Absolutely not. Loftus obviously wishes that the conclusions of these psychological studies were simply not what they are. He isn't happy about the fact that people disregard evidence when it contradicts their preferred beliefs. That is the very reason for the Outsider Test! He wishes to free us from the shackles of our own preferred truth. He wants this so desperately for the whole entire world. This is a salvation greater than that of Christianity and he is willing to blog, publish, take fire behind enemy lines (including the hat jokes!) here on the blog, and possibly even die to set us free! Every ounce of Loftus' being desires to see our minds liberated from the bondage of religious oppression, as he himself has been.

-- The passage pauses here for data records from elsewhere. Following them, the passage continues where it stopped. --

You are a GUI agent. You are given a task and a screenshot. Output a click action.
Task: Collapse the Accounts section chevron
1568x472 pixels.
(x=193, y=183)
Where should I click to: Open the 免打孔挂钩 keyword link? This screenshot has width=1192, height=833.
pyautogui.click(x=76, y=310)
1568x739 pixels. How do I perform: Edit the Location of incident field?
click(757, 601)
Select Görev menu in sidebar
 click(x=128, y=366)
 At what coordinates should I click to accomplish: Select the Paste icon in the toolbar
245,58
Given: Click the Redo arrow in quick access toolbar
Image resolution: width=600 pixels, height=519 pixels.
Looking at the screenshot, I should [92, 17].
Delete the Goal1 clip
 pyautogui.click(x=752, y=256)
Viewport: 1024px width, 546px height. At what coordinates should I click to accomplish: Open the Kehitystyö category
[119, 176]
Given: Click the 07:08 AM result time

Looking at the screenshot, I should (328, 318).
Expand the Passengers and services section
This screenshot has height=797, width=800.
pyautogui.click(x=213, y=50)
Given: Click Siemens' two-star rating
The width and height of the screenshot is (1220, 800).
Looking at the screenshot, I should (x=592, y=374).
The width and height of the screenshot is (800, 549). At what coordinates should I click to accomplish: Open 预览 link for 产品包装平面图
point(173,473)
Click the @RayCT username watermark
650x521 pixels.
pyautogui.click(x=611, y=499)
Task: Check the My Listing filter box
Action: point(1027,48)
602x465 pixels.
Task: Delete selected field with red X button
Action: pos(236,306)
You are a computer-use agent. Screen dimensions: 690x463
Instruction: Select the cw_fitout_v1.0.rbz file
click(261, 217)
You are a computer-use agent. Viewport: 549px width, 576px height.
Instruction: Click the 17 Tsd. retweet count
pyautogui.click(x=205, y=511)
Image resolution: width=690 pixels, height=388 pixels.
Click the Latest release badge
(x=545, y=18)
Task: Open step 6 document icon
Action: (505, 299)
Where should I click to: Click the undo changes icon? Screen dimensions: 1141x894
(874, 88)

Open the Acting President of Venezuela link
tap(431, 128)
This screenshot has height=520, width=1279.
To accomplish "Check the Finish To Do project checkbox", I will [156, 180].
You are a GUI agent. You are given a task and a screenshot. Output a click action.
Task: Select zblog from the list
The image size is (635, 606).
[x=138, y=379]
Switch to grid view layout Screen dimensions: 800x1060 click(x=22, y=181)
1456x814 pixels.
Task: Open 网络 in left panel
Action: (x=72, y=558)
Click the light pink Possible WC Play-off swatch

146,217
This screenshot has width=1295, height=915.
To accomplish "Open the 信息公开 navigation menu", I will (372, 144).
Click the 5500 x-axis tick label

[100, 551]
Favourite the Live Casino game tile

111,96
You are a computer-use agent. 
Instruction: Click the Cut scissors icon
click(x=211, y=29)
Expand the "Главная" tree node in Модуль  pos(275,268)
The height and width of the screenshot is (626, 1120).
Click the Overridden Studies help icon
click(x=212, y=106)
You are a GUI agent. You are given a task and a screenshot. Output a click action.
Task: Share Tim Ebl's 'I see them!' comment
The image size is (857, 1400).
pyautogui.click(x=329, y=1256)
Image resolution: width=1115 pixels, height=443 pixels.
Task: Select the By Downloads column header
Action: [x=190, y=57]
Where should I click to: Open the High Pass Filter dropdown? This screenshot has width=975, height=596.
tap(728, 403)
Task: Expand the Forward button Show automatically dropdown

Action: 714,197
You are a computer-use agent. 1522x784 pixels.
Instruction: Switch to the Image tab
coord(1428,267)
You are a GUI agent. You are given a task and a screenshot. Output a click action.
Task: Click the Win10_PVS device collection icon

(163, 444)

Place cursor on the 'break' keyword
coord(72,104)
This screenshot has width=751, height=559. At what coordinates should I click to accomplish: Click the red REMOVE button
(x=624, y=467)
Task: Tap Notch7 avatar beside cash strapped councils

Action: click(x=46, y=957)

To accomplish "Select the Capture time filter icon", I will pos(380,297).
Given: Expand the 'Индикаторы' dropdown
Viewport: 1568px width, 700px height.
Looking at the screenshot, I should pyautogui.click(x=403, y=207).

This kind of passion for liberty is to be honored and emulated. Loftus lacks bias because he came to know the truth in an unbiased manner first, then and only then, did this passion arise. So you simply cannot turn this argument against him.

Anonymous said...

Dear God in Heaven, I hope the preceding is a troll...

Crowhill said...

ISTM that belief is closely related to desire -- after all, who can consistently believe what they hate? -- but that those desires are far too deep-seated and hidden for us to analyze them.

When we say things like "he believes in God because he needs there to be order in the universe," (Or, "he won't believe because he can't submit to authority"), we're caricaturing this. We're giving a trivial, superficial explanation for something that we can't possibly know.

People don't even know why they believe. (Or don't believe.) They certainly don't know why other people believe.

Anonymous said...

What does ISTM mean?

Crowhill said...

Sorry. "ISTM" means "it seems to me"

SteveK said...

Imagine two jurors having access to the same data and testimony. It's a case based on circumstantial evidence.

Juror A believes the defendant is innocent and gives a list of valid reasons, supported by the data and testimony, why they arrived at their decision.

Juror B believes the defendant is guilty and also gives a list of valid reasons also supported by the data and testimony.

Does John W. Loftus think these jurors believe in either guilt or innocence simply because of what they prefer? Does John W. Loftus think the reasoning, the data and the testimony don't factor into the decision?

Suppose all jurors arrived at the same conclusion and gave the same reasons for their conclusion. Does John W. Loftus think their decision is still only an expression of what they prefer?

If so, what does this say about scientists who interprete the same data differently? Are all scientific interpretations the result of preference?